Like other early automotive experiments, the Ruxton emerged via innovators and investors with big ideas and bigger egos. The marriages were creative, the cars extraordinary and failure quick.
The short life of the exotic Ruxton, however, had more than its share of intrigue, resentment, failed financing and multiple layers of lawsuits.
The result: the vehicle was named after New York stockbroker William Ruxton who was a friend of Archie Andrews, who owned the prototype. But the duo’s friendship ended when Ruxton, the project’s pending financier, scrapped the funding. He also sued Andrews to accentuate his lack of support for his former friend and his automotive namesake.
Andrews failed with several other manufacturers but landed a deal with the Moon Motor Car Company of St. Louis, Mo. But when drama finally subsided, the car was still named Ruxton.
A few Ruxton have previously been showcased at the Pebble Beach Concours d’Elegance. But after several years of research, the brightly colored Ruxton will have its own class at this year’s event.
Andrews eventually soured on Moon, too. He gained control of the company’s stock. But Moon’s president, C.W. Burst, was so upset he barricaded himself in the company headquarters in protest. There were several other ugly financial disputes in the car’s short tenure.
Still, few automobiles have been as provocative.
Despite various estimate among collectors and histories, fewer than 100 chassis numbers have been confirmed for the now nearly 85-year-old car.
“Estimates of Ruxtons have varied widely over the years in terms of how many Ruxtons were made,” said Kandace Hawkinson, spokeswoman for the Concours d’Elegance. “Our experts have determined the between the different factories, there just slightly less than 100 made, maybe 97 or 98.
“We have a pretty accurate record at this point and we are fairly confident in our numbers. We believe that there are 19 or 20 Ruxtons left in the world. A couple regrettably are in boxes. But we will have all but one or two of the known together Ruxtons, We are very excited about it. They’ve never before been together in one place.”

--- --- ---

Carry on the Ruxton automobile article above, picking up right after its final sentence. The data that comes next isn't needed for this.

■ **GIVEN DATA**

--- --- ---

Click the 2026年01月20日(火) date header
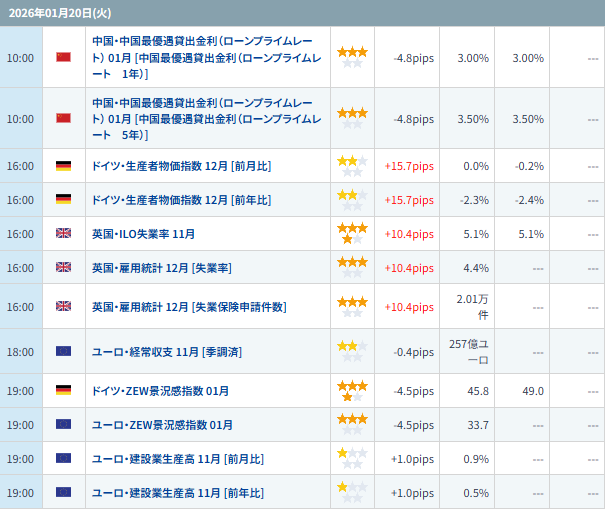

--- --- ---

■ **RESPONSE TO THE TASK**
Despite its uniqueness, Ruxton never really had a chance. With the arrival of the Great Depression, the troubled car met its financial doom.
With its future uncertain, Ruxton opted for extravagance in style. The most well known colorist of the time, Joseph Urban. He was a consultant on elaborate Hollywood productions to the Metropolitan Opera. He worked on 30 of William Randolph Hearst’s early movies and helped design cathedrals in Europe.
Despite its brief time, the Ruxton had only one front-wheel competitor, the equally stunning Cord. Car enthusiasts of the era reveled in the now often-forgotten Ruxton’s pedigree. Likewise, current car aficionados still marvel at the car.
The engine was a 4.4-liter, side-valve straight-eight cylinder that produced 100 horsepower. The three-speed manual transmission had second and third gears behind the differential and the first and reverse in front of the differential.
The Ruxton, which cost about $3,000 new, had a spare tire mounted on the outside front of the driver’s door. The fenders were long and sloped but there no running boards.
Exterior colors included lavender and a bright blue, often now called urban blue. Wide bands of white pain were also featured, making the car look like rather large saddle shoes on wheels.
Ruxton models also included Woodlight headlights. The looked like cats’ eyes. But while elegant, they weren’t efficient. Many Ruxton owners either drove only in daylight hours or had different headlights installed or auxiliary lights added.
Driving aficionados of the ere were also enamor with the Ruxton. It was built shorter and lower than most cars the time, and was praised for its maneuverability and swiftness.
The idea for the Ruxton’s pending prominence at the Concours d’Elegance was largely the brainchild of James Fasnacht, a car collector in n Houston, Texas. Fasnacht’s
1930 Ruxton Model C Rauch & Lang Phaeton, placed third in the Antique and Vintage car class in the 2009 Concours d’Elegance.
“Jim presented the idea to the selection committee several years ago,” said Hawkinson. “The committee members were scratching their head. ‘How are we going to do that?’ No one knew really knew the cars, where they were or how many were left.”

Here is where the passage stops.